Smart Scaling Up of our Strategic Partnerships with the County, State, and Feds: The City has found meaningful ways to partner with Alameda County, the State of California, and in a more limited way, the current federal government. In an all hands on deck crisis like this, we need to work overtime with our partners to ramp up our most successful programs, while also making sure we are utilizing our resources in ways our partners can’t and vice versa. And we must enable the philanthropic and business communities to step up and be a part of the solution.

Supercharge the Innovative Programs That Work: Invest in the successful homelessness prevention, crisis response, and transitional housing programs that are both keeping thousands of people from becoming homeless and providing needed support to those who are in the worst state of crisis.

Maximize Efficiencies With Our Budget and Spending: Despite progress being made, we still have 4,000+ people living on our streets. With dwindling budget resources in the face of the pandemic and associated economic downturn, we have to be smart and efficient about which programs are and aren’t making a direct impact on helping people get off or stay off the streets. And we must use data—including direct input from people using these programs and their providers—not politics, to decide which interventions to fund.

End Homelessness, Not Just Manage it Better: Oakland provides an array of services to people experiencing homelessness, including community cabins, porta-potties, hygiene, outreach, and more. But we wouldn’t need to provide these services at all if we ended homelessness altogether. We must shift our focus to programs that permanently house people, something the current City Council has not yet done. This will also make us less reliant on state and federal partners, so it’s both the right thing to do morally, and smart financially.

Renew the Urgency of Housing

In my 50 plus years in Oakland, I’ve seen too many of my friends, family, and community priced out of Oakland and even pushed onto the streets. We can’t ignore our fellow Oaklanders living on the edge, people like the single mom who raised me and the people who I grew up with in the projects. As we recover, we have to focus on:

Build Housing for Those Most at Risk: We must prioritize those with the most housing insecurity, and ramp up our efforts to build more affordable and deeply affordable housing.
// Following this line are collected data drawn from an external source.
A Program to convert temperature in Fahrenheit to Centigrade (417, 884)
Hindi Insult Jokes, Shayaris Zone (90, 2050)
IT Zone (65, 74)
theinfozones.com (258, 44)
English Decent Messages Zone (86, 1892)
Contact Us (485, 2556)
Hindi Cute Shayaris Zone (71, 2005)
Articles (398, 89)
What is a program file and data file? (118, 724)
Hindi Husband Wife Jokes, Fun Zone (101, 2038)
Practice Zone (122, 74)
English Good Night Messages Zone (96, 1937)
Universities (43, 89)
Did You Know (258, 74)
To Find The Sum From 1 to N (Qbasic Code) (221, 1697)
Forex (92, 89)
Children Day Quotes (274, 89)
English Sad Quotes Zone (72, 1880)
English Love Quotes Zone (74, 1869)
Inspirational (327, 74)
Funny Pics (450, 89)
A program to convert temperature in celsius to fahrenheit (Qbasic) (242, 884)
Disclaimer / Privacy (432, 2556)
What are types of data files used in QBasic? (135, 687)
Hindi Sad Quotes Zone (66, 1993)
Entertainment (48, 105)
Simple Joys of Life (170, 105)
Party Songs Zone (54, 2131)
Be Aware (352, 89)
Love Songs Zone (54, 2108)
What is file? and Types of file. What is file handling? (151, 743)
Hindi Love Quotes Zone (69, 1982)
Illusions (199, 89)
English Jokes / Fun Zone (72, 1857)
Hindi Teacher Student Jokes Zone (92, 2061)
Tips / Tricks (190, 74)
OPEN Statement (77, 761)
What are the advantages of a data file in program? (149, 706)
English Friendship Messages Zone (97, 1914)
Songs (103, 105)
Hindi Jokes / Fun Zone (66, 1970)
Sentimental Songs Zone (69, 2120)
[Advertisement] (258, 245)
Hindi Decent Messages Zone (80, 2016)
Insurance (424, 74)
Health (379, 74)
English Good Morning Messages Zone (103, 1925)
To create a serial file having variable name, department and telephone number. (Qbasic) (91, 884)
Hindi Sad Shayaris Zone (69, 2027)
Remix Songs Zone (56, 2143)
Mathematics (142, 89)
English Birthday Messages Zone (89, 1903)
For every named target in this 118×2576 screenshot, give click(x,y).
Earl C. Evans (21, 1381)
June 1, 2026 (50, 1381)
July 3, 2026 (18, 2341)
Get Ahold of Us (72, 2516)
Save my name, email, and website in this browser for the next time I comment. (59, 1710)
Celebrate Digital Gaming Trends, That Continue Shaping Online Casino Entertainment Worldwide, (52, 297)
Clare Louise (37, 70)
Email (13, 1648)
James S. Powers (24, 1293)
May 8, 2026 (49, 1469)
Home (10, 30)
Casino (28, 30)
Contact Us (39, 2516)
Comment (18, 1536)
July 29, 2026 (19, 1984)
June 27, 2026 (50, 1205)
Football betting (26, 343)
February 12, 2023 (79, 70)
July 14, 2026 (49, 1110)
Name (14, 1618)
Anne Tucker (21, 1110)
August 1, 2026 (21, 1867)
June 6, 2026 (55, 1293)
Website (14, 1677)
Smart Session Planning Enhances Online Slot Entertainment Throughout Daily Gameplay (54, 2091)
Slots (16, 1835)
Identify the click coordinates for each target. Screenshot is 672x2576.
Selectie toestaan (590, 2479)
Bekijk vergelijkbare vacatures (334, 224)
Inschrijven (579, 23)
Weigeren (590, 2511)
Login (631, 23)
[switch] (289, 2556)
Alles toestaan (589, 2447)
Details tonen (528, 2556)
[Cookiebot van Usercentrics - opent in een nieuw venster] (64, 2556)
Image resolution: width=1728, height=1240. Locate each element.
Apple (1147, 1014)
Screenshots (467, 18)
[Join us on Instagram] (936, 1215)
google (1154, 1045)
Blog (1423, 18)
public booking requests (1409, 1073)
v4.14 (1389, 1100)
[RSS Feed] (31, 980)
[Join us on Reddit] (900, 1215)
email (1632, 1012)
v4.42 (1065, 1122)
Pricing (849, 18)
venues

Ensure Housing Security: We must protect those who are barely getting by today so they don't fall out of their housing the next time we experience a major crisis or economic downturn that puts them at risk through no fault of their own.

Build New Housing for Oakland Families: Too many in Oakland’s middle class are being priced out, unable to afford a home for their family in our city. We must build housing at all levels so stable housing is more attainable and people can stay rooted here.